La felicità: chi studia la raggiunge?

Di Laura Donnini · Questa mattina, mentre tentavo di ridare un ordine al caos in cui è immersa camera mia, mi sono imbattuta in un ritaglio di un articolo tratto da un vecchio numero di Sette, il settimanale pubblicato insieme al quotidiano Corriere della Sera ogni venerdì. Il titolo di tale pezzo era “Aristotele e la felicità: chi studia la raggiunge”. Mi ci è voluto poco per capire perché in passato lo avessi conservato. Questo articolo mi ha fatto ripensare ad almeno due eventi.

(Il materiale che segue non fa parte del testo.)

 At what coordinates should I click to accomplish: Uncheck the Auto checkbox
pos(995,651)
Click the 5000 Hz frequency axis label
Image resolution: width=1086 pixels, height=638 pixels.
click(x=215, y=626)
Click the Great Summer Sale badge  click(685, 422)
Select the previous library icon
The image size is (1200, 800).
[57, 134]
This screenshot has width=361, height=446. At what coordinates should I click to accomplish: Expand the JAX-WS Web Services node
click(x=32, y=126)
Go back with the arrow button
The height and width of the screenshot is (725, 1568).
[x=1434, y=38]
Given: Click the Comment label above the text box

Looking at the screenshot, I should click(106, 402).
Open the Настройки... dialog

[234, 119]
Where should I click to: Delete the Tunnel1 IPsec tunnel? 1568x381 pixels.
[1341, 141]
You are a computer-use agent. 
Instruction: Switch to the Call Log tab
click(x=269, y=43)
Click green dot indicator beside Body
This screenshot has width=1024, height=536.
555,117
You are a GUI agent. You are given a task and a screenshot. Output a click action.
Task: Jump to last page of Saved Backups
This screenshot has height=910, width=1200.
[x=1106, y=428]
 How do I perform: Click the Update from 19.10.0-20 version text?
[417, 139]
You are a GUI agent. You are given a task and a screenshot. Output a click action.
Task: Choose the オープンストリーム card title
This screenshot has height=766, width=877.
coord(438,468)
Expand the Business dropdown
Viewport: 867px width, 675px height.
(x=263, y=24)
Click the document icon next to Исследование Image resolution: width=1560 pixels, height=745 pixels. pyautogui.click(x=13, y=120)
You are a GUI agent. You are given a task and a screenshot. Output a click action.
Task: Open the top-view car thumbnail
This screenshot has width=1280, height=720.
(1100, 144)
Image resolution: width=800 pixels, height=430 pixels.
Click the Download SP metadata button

Solo qualche giorno fa poi, viaggiando da sola in treno, ho guardato un video di una conferenza organizzata dal gruppo FUCI Roma Sapienza, tenutosi nella prestigiosa Sala Zuccari presso il Palazzo Giustiniani, dal titolo “Lo studio: un dovere sociale”, in ricordo della figura di Giulio Andreotti.

Quasi seguendo un filo rosso, tali parole e eventi recenti sullo studio e la felicità mi hanno spinto a interrogarmi, avendo alle spalle, anche solo da un punto di vista quantitativo, la maggior parte della vita passata sui libri.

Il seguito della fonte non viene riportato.